Task inputs ->
====

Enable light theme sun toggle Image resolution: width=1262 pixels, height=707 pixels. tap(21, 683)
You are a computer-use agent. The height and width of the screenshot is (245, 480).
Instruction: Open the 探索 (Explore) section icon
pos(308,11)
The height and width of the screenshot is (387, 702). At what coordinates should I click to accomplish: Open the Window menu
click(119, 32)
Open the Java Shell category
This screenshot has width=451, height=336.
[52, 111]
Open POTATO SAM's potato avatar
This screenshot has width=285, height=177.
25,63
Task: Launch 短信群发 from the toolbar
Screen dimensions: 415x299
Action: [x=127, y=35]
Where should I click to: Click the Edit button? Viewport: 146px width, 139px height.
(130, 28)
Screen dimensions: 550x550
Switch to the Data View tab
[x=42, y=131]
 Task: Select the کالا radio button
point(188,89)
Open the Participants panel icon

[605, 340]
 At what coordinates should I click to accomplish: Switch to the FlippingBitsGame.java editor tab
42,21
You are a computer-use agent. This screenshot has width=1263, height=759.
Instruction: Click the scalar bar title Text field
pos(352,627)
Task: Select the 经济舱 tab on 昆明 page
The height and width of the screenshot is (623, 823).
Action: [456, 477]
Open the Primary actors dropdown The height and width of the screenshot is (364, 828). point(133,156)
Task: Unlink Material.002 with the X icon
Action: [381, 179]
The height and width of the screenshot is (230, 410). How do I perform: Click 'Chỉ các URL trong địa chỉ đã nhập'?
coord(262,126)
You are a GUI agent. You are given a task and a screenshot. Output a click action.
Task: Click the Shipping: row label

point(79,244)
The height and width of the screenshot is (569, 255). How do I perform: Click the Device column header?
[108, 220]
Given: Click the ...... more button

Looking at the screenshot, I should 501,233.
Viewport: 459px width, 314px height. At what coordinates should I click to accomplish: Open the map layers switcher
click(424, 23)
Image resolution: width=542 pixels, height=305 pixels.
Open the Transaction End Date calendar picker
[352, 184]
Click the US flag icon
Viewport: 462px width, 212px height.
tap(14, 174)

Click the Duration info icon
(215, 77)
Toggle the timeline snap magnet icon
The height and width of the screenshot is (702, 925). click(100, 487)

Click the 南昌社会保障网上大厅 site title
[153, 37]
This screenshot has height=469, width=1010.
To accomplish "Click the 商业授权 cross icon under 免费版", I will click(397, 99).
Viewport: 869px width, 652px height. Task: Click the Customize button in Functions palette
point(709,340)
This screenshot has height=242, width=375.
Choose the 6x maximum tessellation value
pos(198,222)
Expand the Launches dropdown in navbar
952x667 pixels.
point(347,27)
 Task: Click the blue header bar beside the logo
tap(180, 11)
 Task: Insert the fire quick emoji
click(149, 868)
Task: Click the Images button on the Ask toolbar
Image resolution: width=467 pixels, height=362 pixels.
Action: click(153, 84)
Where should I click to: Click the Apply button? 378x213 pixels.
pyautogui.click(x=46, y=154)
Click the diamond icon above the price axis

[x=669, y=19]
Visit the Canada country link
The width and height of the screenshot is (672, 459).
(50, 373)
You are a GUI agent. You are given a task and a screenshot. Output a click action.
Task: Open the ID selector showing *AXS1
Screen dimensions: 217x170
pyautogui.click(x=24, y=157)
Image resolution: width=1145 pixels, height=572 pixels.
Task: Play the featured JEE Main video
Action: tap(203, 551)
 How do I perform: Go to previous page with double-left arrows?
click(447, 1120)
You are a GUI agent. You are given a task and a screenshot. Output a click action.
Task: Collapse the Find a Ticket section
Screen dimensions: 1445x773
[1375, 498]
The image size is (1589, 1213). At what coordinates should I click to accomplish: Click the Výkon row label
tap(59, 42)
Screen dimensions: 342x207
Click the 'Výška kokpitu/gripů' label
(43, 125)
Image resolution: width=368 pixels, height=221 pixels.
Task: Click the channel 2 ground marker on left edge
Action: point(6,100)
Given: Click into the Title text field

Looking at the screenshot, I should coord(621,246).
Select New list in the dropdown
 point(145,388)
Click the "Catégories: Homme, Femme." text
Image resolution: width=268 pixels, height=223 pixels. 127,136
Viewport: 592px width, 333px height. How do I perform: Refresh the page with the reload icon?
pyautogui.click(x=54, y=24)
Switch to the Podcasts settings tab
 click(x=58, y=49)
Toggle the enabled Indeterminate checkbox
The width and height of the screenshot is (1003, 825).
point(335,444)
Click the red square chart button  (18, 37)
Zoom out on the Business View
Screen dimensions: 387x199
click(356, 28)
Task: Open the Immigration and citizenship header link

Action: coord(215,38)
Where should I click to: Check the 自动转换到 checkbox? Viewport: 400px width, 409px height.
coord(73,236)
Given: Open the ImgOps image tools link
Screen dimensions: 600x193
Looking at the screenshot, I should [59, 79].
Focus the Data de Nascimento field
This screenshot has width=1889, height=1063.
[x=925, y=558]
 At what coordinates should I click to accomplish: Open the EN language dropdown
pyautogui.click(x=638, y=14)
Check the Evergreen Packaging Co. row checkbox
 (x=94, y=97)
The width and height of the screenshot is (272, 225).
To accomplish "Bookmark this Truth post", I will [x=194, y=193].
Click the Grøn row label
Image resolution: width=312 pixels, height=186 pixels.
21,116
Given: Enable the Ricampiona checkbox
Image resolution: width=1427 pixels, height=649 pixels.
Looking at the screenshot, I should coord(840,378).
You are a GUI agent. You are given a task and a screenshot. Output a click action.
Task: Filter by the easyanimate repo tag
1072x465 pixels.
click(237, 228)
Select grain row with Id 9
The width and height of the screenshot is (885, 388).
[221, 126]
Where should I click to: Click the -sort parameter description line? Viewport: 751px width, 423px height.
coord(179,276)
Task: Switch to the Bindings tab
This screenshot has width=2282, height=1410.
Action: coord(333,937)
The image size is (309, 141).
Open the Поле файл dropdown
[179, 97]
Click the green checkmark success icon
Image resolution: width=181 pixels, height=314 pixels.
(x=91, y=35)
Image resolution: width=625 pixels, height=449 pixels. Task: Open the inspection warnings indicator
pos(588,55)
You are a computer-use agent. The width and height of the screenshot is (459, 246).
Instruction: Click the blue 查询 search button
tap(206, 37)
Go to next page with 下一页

====

What the task asks -> The response should consist of all the entries, set down exactly.

Output for this exercise ->
Enable light theme sun toggle Image resolution: width=1262 pixels, height=707 pixels. tap(21, 683)
You are a computer-use agent. The height and width of the screenshot is (245, 480).
Instruction: Open the 探索 (Explore) section icon
pos(308,11)
The height and width of the screenshot is (387, 702). At what coordinates should I click to accomplish: Open the Window menu
click(119, 32)
Open the Java Shell category
This screenshot has width=451, height=336.
[52, 111]
Open POTATO SAM's potato avatar
This screenshot has width=285, height=177.
25,63
Task: Launch 短信群发 from the toolbar
Screen dimensions: 415x299
Action: [x=127, y=35]
Where should I click to: Click the Edit button? Viewport: 146px width, 139px height.
(130, 28)
Screen dimensions: 550x550
Switch to the Data View tab
[x=42, y=131]
 Task: Select the کالا radio button
point(188,89)
Open the Participants panel icon

[605, 340]
 At what coordinates should I click to accomplish: Switch to the FlippingBitsGame.java editor tab
42,21
You are a computer-use agent. This screenshot has width=1263, height=759.
Instruction: Click the scalar bar title Text field
pos(352,627)
Task: Select the 经济舱 tab on 昆明 page
The height and width of the screenshot is (623, 823).
Action: [456, 477]
Open the Primary actors dropdown The height and width of the screenshot is (364, 828). point(133,156)
Task: Unlink Material.002 with the X icon
Action: [381, 179]
The height and width of the screenshot is (230, 410). How do I perform: Click 'Chỉ các URL trong địa chỉ đã nhập'?
coord(262,126)
You are a GUI agent. You are given a task and a screenshot. Output a click action.
Task: Click the Shipping: row label

point(79,244)
The height and width of the screenshot is (569, 255). How do I perform: Click the Device column header?
[108, 220]
Given: Click the ...... more button

Looking at the screenshot, I should 501,233.
Viewport: 459px width, 314px height. At what coordinates should I click to accomplish: Open the map layers switcher
click(424, 23)
Image resolution: width=542 pixels, height=305 pixels.
Open the Transaction End Date calendar picker
[352, 184]
Click the US flag icon
Viewport: 462px width, 212px height.
tap(14, 174)

Click the Duration info icon
(215, 77)
Toggle the timeline snap magnet icon
The height and width of the screenshot is (702, 925). click(100, 487)

Click the 南昌社会保障网上大厅 site title
[153, 37]
This screenshot has height=469, width=1010.
To accomplish "Click the 商业授权 cross icon under 免费版", I will click(397, 99).
Viewport: 869px width, 652px height. Task: Click the Customize button in Functions palette
point(709,340)
This screenshot has height=242, width=375.
Choose the 6x maximum tessellation value
pos(198,222)
Expand the Launches dropdown in navbar
952x667 pixels.
point(347,27)
 Task: Click the blue header bar beside the logo
tap(180, 11)
 Task: Insert the fire quick emoji
click(149, 868)
Task: Click the Images button on the Ask toolbar
Image resolution: width=467 pixels, height=362 pixels.
Action: click(153, 84)
Where should I click to: Click the Apply button? 378x213 pixels.
pyautogui.click(x=46, y=154)
Click the diamond icon above the price axis

[x=669, y=19]
Visit the Canada country link
The width and height of the screenshot is (672, 459).
(50, 373)
You are a GUI agent. You are given a task and a screenshot. Output a click action.
Task: Open the ID selector showing *AXS1
Screen dimensions: 217x170
pyautogui.click(x=24, y=157)
Image resolution: width=1145 pixels, height=572 pixels.
Task: Play the featured JEE Main video
Action: tap(203, 551)
 How do I perform: Go to previous page with double-left arrows?
click(447, 1120)
You are a GUI agent. You are given a task and a screenshot. Output a click action.
Task: Collapse the Find a Ticket section
Screen dimensions: 1445x773
[1375, 498]
The image size is (1589, 1213). At what coordinates should I click to accomplish: Click the Výkon row label
tap(59, 42)
Screen dimensions: 342x207
Click the 'Výška kokpitu/gripů' label
(43, 125)
Image resolution: width=368 pixels, height=221 pixels.
Task: Click the channel 2 ground marker on left edge
Action: point(6,100)
Given: Click into the Title text field

Looking at the screenshot, I should coord(621,246).
Select New list in the dropdown
 point(145,388)
Click the "Catégories: Homme, Femme." text
Image resolution: width=268 pixels, height=223 pixels. 127,136
Viewport: 592px width, 333px height. How do I perform: Refresh the page with the reload icon?
pyautogui.click(x=54, y=24)
Switch to the Podcasts settings tab
 click(x=58, y=49)
Toggle the enabled Indeterminate checkbox
The width and height of the screenshot is (1003, 825).
point(335,444)
Click the red square chart button  (18, 37)
Zoom out on the Business View
Screen dimensions: 387x199
click(356, 28)
Task: Open the Immigration and citizenship header link

Action: coord(215,38)
Where should I click to: Check the 自动转换到 checkbox? Viewport: 400px width, 409px height.
coord(73,236)
Given: Open the ImgOps image tools link
Screen dimensions: 600x193
Looking at the screenshot, I should [59, 79].
Focus the Data de Nascimento field
This screenshot has width=1889, height=1063.
[x=925, y=558]
 At what coordinates should I click to accomplish: Open the EN language dropdown
pyautogui.click(x=638, y=14)
Check the Evergreen Packaging Co. row checkbox
 (x=94, y=97)
The width and height of the screenshot is (272, 225).
To accomplish "Bookmark this Truth post", I will [x=194, y=193].
Click the Grøn row label
Image resolution: width=312 pixels, height=186 pixels.
21,116
Given: Enable the Ricampiona checkbox
Image resolution: width=1427 pixels, height=649 pixels.
Looking at the screenshot, I should coord(840,378).
You are a GUI agent. You are given a task and a screenshot. Output a click action.
Task: Filter by the easyanimate repo tag
1072x465 pixels.
click(237, 228)
Select grain row with Id 9
The width and height of the screenshot is (885, 388).
[221, 126]
Where should I click to: Click the -sort parameter description line? Viewport: 751px width, 423px height.
coord(179,276)
Task: Switch to the Bindings tab
This screenshot has width=2282, height=1410.
Action: coord(333,937)
The image size is (309, 141).
Open the Поле файл dropdown
[179, 97]
Click the green checkmark success icon
Image resolution: width=181 pixels, height=314 pixels.
(x=91, y=35)
Image resolution: width=625 pixels, height=449 pixels. Task: Open the inspection warnings indicator
pos(588,55)
You are a computer-use agent. The width and height of the screenshot is (459, 246).
Instruction: Click the blue 查询 search button
tap(206, 37)
Go to next page with 下一页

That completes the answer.